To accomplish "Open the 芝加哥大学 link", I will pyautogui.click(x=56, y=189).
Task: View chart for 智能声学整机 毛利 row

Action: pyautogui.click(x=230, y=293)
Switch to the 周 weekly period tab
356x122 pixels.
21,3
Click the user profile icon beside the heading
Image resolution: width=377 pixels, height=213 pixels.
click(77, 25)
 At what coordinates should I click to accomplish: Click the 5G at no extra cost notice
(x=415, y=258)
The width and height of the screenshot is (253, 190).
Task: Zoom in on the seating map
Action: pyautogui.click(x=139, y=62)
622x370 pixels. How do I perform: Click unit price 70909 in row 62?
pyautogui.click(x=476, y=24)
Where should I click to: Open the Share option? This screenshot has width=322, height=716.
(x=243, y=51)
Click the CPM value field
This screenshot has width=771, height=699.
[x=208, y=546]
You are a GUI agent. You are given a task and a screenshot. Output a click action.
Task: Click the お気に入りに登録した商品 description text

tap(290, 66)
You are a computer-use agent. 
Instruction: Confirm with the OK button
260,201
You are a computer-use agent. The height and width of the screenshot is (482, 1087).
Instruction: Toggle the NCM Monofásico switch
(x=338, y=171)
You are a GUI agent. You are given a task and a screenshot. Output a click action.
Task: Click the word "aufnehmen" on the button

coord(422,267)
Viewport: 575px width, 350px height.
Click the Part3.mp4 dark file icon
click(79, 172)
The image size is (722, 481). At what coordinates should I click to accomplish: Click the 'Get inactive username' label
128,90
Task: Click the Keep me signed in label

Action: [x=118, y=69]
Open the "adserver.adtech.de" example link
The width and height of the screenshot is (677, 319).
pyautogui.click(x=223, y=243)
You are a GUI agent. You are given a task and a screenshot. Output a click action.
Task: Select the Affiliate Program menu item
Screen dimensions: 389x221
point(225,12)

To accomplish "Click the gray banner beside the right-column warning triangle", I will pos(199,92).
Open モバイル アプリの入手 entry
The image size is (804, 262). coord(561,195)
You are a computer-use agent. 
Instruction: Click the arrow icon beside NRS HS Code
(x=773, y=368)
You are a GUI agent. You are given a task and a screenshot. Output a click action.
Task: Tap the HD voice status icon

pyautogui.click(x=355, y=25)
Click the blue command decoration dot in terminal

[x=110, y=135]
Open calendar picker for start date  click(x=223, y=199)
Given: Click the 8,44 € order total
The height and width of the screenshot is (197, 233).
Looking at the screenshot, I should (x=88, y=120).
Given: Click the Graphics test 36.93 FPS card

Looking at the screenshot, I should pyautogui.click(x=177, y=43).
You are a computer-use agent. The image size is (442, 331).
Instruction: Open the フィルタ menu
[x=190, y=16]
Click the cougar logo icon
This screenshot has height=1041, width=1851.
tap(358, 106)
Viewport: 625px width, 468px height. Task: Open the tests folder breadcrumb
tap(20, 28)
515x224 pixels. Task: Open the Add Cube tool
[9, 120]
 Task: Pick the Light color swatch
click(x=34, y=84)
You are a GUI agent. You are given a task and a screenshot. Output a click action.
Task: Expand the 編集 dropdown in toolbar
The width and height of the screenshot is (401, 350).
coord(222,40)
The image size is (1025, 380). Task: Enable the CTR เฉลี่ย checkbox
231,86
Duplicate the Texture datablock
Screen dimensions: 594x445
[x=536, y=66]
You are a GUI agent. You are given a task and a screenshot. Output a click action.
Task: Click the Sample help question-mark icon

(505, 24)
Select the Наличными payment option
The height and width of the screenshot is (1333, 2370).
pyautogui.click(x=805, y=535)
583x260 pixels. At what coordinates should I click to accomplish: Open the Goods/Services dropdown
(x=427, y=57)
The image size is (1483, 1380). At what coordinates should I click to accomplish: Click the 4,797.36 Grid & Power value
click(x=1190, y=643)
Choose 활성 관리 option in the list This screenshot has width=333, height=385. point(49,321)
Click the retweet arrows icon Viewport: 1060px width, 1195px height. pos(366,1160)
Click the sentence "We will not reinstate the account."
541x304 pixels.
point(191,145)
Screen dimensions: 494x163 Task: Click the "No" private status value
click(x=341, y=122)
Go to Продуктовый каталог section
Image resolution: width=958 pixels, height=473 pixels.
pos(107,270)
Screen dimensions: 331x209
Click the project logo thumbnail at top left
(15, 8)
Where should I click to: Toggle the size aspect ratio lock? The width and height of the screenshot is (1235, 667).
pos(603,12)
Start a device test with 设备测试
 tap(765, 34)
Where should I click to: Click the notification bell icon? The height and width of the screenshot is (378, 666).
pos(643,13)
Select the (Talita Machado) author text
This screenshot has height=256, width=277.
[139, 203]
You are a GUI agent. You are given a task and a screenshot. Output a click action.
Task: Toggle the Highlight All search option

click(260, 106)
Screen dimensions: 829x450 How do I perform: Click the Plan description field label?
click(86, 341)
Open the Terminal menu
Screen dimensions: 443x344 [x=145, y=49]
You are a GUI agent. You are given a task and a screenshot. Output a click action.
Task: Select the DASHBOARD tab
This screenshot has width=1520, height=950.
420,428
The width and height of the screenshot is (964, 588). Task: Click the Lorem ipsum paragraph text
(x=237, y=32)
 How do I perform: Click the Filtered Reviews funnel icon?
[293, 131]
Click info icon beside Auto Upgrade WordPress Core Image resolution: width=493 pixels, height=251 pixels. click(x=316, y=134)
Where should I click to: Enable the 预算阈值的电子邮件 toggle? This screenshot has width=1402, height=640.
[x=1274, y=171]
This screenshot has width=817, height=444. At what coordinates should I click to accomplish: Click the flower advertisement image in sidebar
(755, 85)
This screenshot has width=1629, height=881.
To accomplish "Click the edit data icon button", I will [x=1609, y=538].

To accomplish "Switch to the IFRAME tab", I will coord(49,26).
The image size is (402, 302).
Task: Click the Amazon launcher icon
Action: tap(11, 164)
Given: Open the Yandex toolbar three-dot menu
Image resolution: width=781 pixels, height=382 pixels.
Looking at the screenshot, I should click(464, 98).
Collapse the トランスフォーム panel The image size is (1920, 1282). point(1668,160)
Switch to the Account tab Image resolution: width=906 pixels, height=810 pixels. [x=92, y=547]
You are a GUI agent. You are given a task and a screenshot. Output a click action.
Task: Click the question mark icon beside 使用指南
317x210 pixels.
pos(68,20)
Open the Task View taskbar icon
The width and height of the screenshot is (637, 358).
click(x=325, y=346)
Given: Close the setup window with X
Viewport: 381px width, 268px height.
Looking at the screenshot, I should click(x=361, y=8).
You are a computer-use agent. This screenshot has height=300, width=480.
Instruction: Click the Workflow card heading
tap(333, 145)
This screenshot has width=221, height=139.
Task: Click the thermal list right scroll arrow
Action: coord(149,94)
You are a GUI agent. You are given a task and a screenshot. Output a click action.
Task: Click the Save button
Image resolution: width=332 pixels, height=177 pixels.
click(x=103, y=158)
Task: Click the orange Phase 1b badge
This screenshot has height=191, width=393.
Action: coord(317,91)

### PROBLEM TO SOLVE:
Reproduce all of the records above word for word, changing nothing.

### WRITTEN SOLUTION:
To accomplish "Open the 芝加哥大学 link", I will pyautogui.click(x=56, y=189).
Task: View chart for 智能声学整机 毛利 row

Action: pyautogui.click(x=230, y=293)
Switch to the 周 weekly period tab
356x122 pixels.
21,3
Click the user profile icon beside the heading
Image resolution: width=377 pixels, height=213 pixels.
click(77, 25)
 At what coordinates should I click to accomplish: Click the 5G at no extra cost notice
(x=415, y=258)
The width and height of the screenshot is (253, 190).
Task: Zoom in on the seating map
Action: pyautogui.click(x=139, y=62)
622x370 pixels. How do I perform: Click unit price 70909 in row 62?
pyautogui.click(x=476, y=24)
Where should I click to: Open the Share option? This screenshot has width=322, height=716.
(x=243, y=51)
Click the CPM value field
This screenshot has width=771, height=699.
[x=208, y=546]
You are a GUI agent. You are given a task and a screenshot. Output a click action.
Task: Click the お気に入りに登録した商品 description text

tap(290, 66)
You are a computer-use agent. 
Instruction: Confirm with the OK button
260,201
You are a computer-use agent. The height and width of the screenshot is (482, 1087).
Instruction: Toggle the NCM Monofásico switch
(x=338, y=171)
You are a GUI agent. You are given a task and a screenshot. Output a click action.
Task: Click the word "aufnehmen" on the button

coord(422,267)
Viewport: 575px width, 350px height.
Click the Part3.mp4 dark file icon
click(79, 172)
The image size is (722, 481). At what coordinates should I click to accomplish: Click the 'Get inactive username' label
128,90
Task: Click the Keep me signed in label

Action: [x=118, y=69]
Open the "adserver.adtech.de" example link
The width and height of the screenshot is (677, 319).
pyautogui.click(x=223, y=243)
You are a GUI agent. You are given a task and a screenshot. Output a click action.
Task: Select the Affiliate Program menu item
Screen dimensions: 389x221
point(225,12)

To accomplish "Click the gray banner beside the right-column warning triangle", I will pos(199,92).
Open モバイル アプリの入手 entry
The image size is (804, 262). coord(561,195)
You are a computer-use agent. 
Instruction: Click the arrow icon beside NRS HS Code
(x=773, y=368)
You are a GUI agent. You are given a task and a screenshot. Output a click action.
Task: Tap the HD voice status icon

pyautogui.click(x=355, y=25)
Click the blue command decoration dot in terminal

[x=110, y=135]
Open calendar picker for start date  click(x=223, y=199)
Given: Click the 8,44 € order total
The height and width of the screenshot is (197, 233).
Looking at the screenshot, I should (x=88, y=120).
Given: Click the Graphics test 36.93 FPS card

Looking at the screenshot, I should pyautogui.click(x=177, y=43).
You are a computer-use agent. The image size is (442, 331).
Instruction: Open the フィルタ menu
[x=190, y=16]
Click the cougar logo icon
This screenshot has height=1041, width=1851.
tap(358, 106)
Viewport: 625px width, 468px height. Task: Open the tests folder breadcrumb
tap(20, 28)
515x224 pixels. Task: Open the Add Cube tool
[9, 120]
 Task: Pick the Light color swatch
click(x=34, y=84)
You are a GUI agent. You are given a task and a screenshot. Output a click action.
Task: Expand the 編集 dropdown in toolbar
The width and height of the screenshot is (401, 350).
coord(222,40)
The image size is (1025, 380). Task: Enable the CTR เฉลี่ย checkbox
231,86
Duplicate the Texture datablock
Screen dimensions: 594x445
[x=536, y=66]
You are a GUI agent. You are given a task and a screenshot. Output a click action.
Task: Click the Sample help question-mark icon

(505, 24)
Select the Наличными payment option
The height and width of the screenshot is (1333, 2370).
pyautogui.click(x=805, y=535)
583x260 pixels. At what coordinates should I click to accomplish: Open the Goods/Services dropdown
(x=427, y=57)
The image size is (1483, 1380). At what coordinates should I click to accomplish: Click the 4,797.36 Grid & Power value
click(x=1190, y=643)
Choose 활성 관리 option in the list This screenshot has width=333, height=385. point(49,321)
Click the retweet arrows icon Viewport: 1060px width, 1195px height. pos(366,1160)
Click the sentence "We will not reinstate the account."
541x304 pixels.
point(191,145)
Screen dimensions: 494x163 Task: Click the "No" private status value
click(x=341, y=122)
Go to Продуктовый каталог section
Image resolution: width=958 pixels, height=473 pixels.
pos(107,270)
Screen dimensions: 331x209
Click the project logo thumbnail at top left
(15, 8)
Where should I click to: Toggle the size aspect ratio lock? The width and height of the screenshot is (1235, 667).
pos(603,12)
Start a device test with 设备测试
 tap(765, 34)
Where should I click to: Click the notification bell icon? The height and width of the screenshot is (378, 666).
pos(643,13)
Select the (Talita Machado) author text
This screenshot has height=256, width=277.
[139, 203]
You are a GUI agent. You are given a task and a screenshot. Output a click action.
Task: Toggle the Highlight All search option

click(260, 106)
Screen dimensions: 829x450 How do I perform: Click the Plan description field label?
click(86, 341)
Open the Terminal menu
Screen dimensions: 443x344 [x=145, y=49]
You are a GUI agent. You are given a task and a screenshot. Output a click action.
Task: Select the DASHBOARD tab
This screenshot has width=1520, height=950.
420,428
The width and height of the screenshot is (964, 588). Task: Click the Lorem ipsum paragraph text
(x=237, y=32)
 How do I perform: Click the Filtered Reviews funnel icon?
[293, 131]
Click info icon beside Auto Upgrade WordPress Core Image resolution: width=493 pixels, height=251 pixels. click(x=316, y=134)
Where should I click to: Enable the 预算阈值的电子邮件 toggle? This screenshot has width=1402, height=640.
[x=1274, y=171]
This screenshot has width=817, height=444. At what coordinates should I click to accomplish: Click the flower advertisement image in sidebar
(755, 85)
This screenshot has width=1629, height=881.
To accomplish "Click the edit data icon button", I will [x=1609, y=538].

To accomplish "Switch to the IFRAME tab", I will coord(49,26).
The image size is (402, 302).
Task: Click the Amazon launcher icon
Action: tap(11, 164)
Given: Open the Yandex toolbar three-dot menu
Image resolution: width=781 pixels, height=382 pixels.
Looking at the screenshot, I should click(464, 98).
Collapse the トランスフォーム panel The image size is (1920, 1282). point(1668,160)
Switch to the Account tab Image resolution: width=906 pixels, height=810 pixels. [x=92, y=547]
You are a GUI agent. You are given a task and a screenshot. Output a click action.
Task: Click the question mark icon beside 使用指南
317x210 pixels.
pos(68,20)
Open the Task View taskbar icon
The width and height of the screenshot is (637, 358).
click(x=325, y=346)
Given: Close the setup window with X
Viewport: 381px width, 268px height.
Looking at the screenshot, I should click(x=361, y=8).
You are a computer-use agent. This screenshot has height=300, width=480.
Instruction: Click the Workflow card heading
tap(333, 145)
This screenshot has width=221, height=139.
Task: Click the thermal list right scroll arrow
Action: coord(149,94)
You are a GUI agent. You are given a task and a screenshot. Output a click action.
Task: Click the Save button
Image resolution: width=332 pixels, height=177 pixels.
click(x=103, y=158)
Task: Click the orange Phase 1b badge
This screenshot has height=191, width=393.
Action: coord(317,91)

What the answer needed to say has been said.